- **Instructions to follow**
Scan the material for "Leads". Copy every line it appears in.

- **Data under study**
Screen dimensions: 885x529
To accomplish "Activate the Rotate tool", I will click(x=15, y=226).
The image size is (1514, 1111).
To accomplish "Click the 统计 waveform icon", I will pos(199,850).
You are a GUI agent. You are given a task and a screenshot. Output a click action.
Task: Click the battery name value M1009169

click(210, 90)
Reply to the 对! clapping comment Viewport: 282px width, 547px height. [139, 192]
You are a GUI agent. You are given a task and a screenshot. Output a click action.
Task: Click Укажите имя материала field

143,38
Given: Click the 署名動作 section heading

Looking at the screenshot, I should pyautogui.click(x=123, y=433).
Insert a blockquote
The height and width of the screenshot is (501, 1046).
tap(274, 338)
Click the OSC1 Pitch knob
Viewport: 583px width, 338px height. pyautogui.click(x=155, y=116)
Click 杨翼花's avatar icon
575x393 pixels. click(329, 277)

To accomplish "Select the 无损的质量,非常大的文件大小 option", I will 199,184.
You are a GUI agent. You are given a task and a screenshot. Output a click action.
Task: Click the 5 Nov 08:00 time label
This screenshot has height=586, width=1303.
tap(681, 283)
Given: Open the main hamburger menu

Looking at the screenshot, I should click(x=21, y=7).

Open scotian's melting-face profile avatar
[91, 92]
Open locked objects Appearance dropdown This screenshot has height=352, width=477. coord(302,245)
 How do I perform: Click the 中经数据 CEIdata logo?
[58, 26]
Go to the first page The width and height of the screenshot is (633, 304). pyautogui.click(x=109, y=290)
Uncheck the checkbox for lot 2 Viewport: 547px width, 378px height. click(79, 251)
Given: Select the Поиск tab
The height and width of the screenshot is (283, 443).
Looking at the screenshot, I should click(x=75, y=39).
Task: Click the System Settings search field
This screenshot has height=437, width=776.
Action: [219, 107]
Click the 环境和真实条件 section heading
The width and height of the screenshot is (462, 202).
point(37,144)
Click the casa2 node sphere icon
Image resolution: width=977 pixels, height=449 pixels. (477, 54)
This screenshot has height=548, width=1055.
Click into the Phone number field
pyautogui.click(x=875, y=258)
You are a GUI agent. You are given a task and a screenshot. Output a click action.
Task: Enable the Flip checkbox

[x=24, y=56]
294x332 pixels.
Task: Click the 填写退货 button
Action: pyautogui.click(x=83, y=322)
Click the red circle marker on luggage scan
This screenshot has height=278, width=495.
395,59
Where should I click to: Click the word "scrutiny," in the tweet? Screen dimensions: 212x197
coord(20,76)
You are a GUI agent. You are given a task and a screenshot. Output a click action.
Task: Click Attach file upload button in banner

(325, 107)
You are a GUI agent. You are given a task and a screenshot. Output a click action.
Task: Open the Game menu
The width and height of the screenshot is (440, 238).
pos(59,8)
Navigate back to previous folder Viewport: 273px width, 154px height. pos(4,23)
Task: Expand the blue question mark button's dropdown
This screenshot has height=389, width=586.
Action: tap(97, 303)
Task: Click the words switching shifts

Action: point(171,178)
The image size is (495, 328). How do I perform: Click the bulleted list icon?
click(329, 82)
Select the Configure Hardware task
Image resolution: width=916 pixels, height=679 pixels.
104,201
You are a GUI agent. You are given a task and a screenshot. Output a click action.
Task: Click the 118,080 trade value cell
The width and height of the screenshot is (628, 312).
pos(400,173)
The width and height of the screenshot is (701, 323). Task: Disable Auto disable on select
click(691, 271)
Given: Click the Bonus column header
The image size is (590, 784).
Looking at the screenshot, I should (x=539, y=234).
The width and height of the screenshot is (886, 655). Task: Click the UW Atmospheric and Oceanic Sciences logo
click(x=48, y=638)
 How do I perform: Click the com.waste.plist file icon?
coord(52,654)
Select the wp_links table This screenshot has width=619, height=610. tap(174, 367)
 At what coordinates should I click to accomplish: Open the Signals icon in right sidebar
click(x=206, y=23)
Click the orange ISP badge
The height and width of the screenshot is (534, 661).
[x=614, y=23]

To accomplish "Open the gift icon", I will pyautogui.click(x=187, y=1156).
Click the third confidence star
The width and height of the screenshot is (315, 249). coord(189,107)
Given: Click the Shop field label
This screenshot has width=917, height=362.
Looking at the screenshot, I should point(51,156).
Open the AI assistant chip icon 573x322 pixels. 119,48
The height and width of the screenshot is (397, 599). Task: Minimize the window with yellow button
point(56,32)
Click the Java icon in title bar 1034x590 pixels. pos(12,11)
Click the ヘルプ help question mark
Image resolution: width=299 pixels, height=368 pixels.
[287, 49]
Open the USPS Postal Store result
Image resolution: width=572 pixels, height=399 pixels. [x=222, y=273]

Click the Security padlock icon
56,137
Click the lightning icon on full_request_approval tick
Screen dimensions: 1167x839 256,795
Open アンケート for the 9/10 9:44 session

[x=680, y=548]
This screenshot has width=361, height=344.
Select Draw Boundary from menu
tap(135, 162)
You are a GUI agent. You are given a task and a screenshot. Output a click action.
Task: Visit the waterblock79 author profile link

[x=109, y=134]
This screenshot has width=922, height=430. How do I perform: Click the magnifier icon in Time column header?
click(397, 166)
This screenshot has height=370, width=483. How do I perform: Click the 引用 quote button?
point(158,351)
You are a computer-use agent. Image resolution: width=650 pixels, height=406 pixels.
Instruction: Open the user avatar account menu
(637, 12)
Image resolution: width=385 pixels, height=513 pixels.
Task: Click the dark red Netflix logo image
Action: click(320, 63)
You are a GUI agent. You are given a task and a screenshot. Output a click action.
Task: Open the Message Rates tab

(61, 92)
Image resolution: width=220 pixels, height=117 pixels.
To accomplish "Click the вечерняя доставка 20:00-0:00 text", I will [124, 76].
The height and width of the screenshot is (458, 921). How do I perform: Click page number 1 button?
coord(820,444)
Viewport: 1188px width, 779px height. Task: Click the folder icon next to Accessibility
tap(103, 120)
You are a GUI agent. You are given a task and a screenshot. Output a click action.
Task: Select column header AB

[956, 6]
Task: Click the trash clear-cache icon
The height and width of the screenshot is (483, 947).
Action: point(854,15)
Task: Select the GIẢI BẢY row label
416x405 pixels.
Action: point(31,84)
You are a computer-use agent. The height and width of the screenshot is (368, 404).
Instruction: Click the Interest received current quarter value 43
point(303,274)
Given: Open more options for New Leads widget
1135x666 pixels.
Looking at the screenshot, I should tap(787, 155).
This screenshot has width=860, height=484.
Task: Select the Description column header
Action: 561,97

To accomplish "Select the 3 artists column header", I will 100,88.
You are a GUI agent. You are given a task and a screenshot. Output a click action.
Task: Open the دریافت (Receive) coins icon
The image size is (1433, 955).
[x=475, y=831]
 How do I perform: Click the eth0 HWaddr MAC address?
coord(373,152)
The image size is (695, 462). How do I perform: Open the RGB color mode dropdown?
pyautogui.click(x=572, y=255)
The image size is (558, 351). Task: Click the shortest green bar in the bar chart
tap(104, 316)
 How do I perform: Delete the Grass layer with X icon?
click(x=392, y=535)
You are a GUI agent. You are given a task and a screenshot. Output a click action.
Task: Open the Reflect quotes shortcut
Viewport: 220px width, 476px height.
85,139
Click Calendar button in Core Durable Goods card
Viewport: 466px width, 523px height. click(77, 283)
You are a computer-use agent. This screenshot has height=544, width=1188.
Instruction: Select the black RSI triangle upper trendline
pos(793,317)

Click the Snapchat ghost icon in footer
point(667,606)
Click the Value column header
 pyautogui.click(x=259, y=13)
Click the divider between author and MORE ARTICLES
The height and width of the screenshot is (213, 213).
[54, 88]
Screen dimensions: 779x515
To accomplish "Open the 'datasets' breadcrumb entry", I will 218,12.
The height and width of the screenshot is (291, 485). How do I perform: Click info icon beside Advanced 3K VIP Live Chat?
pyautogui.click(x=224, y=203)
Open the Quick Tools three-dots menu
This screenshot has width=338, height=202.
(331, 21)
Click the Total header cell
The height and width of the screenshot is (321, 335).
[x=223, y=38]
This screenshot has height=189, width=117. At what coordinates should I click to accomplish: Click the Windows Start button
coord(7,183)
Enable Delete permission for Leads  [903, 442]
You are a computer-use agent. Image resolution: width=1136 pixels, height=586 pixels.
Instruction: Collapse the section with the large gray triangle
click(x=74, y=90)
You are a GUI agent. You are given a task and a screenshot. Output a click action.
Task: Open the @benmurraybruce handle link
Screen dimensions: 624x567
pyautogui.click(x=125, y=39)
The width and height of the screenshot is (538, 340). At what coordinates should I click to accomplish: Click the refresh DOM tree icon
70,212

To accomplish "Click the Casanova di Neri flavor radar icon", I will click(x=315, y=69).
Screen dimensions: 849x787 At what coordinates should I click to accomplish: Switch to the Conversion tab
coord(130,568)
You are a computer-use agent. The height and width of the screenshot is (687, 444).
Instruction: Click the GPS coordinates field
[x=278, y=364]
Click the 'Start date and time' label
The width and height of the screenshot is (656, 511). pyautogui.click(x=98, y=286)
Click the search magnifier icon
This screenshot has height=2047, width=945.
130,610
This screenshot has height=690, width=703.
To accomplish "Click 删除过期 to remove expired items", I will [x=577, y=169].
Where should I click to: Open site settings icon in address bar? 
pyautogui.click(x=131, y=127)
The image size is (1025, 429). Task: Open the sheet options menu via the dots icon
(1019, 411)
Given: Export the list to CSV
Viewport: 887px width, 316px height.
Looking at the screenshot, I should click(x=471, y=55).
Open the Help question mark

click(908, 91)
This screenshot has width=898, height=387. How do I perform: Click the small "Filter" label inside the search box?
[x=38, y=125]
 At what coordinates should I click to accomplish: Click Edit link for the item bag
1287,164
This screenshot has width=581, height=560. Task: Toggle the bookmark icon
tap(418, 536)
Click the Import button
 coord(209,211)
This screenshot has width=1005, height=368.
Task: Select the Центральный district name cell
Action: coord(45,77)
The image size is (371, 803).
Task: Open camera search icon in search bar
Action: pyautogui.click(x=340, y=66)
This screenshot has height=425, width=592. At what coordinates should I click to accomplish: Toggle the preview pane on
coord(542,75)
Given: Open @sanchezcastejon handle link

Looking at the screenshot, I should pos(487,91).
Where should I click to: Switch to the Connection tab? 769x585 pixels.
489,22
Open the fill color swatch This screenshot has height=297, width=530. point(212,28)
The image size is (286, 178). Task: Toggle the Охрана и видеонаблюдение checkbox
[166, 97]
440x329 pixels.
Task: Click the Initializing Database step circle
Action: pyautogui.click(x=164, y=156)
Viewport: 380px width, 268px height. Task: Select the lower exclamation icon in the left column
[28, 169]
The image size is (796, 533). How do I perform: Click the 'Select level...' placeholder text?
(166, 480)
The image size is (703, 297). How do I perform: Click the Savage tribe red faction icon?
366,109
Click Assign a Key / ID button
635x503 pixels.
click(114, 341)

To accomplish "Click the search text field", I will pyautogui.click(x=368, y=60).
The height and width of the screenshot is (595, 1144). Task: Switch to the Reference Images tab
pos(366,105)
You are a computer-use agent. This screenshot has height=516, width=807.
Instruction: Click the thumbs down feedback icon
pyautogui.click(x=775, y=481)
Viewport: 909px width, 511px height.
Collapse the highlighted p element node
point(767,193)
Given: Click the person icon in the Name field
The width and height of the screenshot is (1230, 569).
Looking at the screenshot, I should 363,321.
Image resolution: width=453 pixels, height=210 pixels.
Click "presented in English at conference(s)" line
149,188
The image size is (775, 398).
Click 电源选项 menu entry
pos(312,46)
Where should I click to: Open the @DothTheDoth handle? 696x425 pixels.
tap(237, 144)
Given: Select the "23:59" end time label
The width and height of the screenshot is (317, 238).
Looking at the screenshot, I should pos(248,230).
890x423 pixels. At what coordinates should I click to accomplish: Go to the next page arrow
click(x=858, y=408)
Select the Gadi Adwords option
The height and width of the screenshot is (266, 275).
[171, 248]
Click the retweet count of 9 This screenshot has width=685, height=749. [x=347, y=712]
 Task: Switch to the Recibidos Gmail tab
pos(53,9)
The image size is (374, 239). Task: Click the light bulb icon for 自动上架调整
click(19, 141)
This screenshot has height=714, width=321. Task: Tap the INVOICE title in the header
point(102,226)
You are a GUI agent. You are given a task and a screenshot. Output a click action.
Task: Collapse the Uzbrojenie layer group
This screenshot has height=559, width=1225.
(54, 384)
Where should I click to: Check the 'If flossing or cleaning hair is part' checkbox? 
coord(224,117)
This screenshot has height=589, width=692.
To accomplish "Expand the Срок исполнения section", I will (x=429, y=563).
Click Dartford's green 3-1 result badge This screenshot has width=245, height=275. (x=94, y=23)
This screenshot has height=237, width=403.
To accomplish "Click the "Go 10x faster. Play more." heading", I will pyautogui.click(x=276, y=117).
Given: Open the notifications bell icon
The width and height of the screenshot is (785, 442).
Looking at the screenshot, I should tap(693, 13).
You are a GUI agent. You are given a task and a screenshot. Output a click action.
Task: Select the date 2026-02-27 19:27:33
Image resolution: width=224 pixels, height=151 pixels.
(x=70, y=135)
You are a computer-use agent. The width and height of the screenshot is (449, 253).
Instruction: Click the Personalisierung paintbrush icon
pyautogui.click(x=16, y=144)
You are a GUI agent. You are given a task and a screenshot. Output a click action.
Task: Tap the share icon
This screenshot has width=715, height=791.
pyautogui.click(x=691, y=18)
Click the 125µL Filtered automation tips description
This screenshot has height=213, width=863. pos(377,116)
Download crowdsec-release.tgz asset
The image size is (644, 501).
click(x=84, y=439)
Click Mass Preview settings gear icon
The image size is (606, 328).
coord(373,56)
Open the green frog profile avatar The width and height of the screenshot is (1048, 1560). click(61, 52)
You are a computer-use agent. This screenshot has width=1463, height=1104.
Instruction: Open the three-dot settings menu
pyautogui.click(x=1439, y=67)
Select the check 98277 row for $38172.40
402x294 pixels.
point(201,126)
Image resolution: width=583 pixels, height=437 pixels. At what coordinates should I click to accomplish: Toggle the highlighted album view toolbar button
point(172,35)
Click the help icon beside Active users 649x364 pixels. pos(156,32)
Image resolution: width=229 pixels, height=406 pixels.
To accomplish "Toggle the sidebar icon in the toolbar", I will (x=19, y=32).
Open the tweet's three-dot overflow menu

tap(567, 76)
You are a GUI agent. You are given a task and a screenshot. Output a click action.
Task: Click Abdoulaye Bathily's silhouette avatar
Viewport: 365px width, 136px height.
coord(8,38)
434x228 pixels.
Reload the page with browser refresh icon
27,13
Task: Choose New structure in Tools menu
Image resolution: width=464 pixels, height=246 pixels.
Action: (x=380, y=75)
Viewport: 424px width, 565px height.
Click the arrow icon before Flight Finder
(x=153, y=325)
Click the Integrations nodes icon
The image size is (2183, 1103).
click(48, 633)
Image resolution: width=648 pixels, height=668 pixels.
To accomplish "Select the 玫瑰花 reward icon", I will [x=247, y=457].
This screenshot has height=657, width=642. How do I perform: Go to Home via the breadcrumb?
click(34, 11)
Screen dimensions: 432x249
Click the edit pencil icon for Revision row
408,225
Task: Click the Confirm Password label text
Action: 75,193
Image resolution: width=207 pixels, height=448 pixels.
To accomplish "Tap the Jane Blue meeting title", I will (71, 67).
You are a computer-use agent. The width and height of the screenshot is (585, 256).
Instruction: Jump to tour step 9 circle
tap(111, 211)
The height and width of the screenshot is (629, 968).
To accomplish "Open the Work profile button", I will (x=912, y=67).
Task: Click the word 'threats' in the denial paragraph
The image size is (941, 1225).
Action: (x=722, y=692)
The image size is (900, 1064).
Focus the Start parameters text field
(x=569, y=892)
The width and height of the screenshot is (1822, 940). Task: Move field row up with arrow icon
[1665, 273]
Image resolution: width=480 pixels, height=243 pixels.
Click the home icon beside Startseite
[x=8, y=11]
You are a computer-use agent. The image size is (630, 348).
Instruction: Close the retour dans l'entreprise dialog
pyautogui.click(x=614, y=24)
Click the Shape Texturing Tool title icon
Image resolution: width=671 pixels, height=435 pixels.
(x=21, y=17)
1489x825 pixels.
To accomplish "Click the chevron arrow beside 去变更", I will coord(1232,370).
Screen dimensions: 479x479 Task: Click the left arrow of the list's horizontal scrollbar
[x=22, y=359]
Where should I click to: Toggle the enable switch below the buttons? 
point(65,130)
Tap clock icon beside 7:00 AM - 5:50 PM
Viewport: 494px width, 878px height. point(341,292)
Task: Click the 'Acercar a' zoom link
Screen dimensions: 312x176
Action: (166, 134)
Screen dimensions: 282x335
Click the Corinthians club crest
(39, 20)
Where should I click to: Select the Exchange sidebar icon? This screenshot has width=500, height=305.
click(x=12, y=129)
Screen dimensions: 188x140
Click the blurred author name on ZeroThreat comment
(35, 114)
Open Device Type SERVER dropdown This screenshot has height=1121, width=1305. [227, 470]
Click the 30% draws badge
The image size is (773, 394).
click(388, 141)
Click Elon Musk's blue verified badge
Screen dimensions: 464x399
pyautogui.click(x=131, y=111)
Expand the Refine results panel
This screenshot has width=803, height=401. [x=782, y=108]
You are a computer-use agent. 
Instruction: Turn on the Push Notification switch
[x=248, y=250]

- **Exercise output**
Given: Open more options for New Leads widget
Enable Delete permission for Leads  [903, 442]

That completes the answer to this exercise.